_Task to complete_
List all lines of the data that include the string "screenshot".
··· Input for this task ···
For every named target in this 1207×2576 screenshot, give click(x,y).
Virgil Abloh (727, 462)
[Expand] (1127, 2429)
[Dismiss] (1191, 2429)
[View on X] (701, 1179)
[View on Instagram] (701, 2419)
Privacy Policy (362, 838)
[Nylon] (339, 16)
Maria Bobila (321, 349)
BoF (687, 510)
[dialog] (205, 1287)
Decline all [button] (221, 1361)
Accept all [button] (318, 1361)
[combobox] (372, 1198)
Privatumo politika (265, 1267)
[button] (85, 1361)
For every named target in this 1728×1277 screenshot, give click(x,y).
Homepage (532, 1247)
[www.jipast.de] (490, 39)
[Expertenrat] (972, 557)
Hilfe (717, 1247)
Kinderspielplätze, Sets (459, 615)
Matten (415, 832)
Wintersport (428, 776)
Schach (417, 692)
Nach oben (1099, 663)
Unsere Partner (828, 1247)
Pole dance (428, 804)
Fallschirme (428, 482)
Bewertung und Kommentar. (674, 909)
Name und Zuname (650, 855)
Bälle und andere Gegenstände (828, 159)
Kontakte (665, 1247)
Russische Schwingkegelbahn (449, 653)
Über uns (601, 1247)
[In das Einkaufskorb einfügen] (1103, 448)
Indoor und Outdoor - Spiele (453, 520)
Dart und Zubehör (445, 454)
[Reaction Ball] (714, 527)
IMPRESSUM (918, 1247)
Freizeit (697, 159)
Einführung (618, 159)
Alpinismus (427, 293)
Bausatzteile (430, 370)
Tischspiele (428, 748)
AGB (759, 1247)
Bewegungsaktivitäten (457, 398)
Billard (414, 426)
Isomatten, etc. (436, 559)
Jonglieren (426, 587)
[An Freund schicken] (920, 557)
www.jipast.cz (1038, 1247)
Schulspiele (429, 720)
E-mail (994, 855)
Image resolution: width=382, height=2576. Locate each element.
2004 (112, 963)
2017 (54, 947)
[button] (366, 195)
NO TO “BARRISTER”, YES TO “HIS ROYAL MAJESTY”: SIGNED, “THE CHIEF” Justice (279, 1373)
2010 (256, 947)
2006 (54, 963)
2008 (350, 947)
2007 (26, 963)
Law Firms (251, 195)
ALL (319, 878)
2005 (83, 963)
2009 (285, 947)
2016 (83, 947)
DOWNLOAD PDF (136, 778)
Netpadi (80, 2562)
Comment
···
_Your solution_
For every named target in this 1207×2576 screenshot, give click(x,y).
For every named target in this 1728×1277 screenshot, give click(x,y).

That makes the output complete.